Two-stage stochastic planning for integrated energy systems accounting for carbon trading price uncertainty

With the development and improvement of carbon trading mechanism and the promotion of energy internet strategy, integrated energy system (IES) as the physical carrier of energy internet has an important strategic positioning. Taking electricity-gas-heat multi-energy flow model of IES as the research object, it has important theoretical value and engineering significance to carry out the planning and design research of IES on the basis of quantitative and qualitative analysis of the operational coupling mechanism between different systems and full consideration of the uncertainty of carbon trading market. Based on this, a regional integrated energy system expansion planning model based on the uncertainty of carbon trading price is proposed in this paper. First, a combined forecasting model based on fast integrated empirical modal decomposition (FCEEMD), improved segmented adaptive gray wolf optimization (SAGWO) and least squares support vector machine (LSSVR) was used to simulate the trend of carbon price fluctuations.
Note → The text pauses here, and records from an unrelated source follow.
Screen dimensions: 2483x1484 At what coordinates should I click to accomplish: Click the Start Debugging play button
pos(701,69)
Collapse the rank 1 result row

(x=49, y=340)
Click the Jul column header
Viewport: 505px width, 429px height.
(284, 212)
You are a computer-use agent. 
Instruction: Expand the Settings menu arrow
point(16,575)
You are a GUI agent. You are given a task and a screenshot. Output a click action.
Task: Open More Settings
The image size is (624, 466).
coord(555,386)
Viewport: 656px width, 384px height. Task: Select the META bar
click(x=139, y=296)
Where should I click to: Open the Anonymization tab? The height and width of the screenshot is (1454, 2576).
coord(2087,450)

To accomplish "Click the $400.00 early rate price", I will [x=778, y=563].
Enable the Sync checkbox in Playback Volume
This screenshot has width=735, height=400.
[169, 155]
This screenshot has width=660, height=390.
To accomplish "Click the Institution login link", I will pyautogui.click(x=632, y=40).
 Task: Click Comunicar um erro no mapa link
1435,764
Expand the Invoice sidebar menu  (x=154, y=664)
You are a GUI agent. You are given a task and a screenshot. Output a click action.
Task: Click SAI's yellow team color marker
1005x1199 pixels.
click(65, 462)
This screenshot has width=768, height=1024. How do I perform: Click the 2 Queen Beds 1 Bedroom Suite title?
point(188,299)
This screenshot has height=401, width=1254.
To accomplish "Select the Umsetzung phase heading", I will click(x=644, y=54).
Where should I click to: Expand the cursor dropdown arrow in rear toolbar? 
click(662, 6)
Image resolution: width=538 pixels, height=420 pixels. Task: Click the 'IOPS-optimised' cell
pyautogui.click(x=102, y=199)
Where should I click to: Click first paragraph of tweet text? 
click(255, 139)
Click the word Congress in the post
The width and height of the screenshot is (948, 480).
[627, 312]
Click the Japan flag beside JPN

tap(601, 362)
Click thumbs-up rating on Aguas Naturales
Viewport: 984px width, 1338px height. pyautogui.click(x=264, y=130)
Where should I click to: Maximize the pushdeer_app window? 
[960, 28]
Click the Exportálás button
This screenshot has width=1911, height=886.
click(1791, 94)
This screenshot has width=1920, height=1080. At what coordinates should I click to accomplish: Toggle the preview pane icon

Second, a stochastic probability distribution model for carbon trading prices was designed using a mean regression model in combination with a sample of carbon trading forecasts. Then, a two-stage stochastic planning model taking into account the grid constraints and system operation constraints is constructed with the objective of minimizing the whole life cycle cost. Finally, the planning schemes under different carbon trading models are compared and analyzed by means of calculation examples, and then the effectiveness of the proposed method is demonstrated.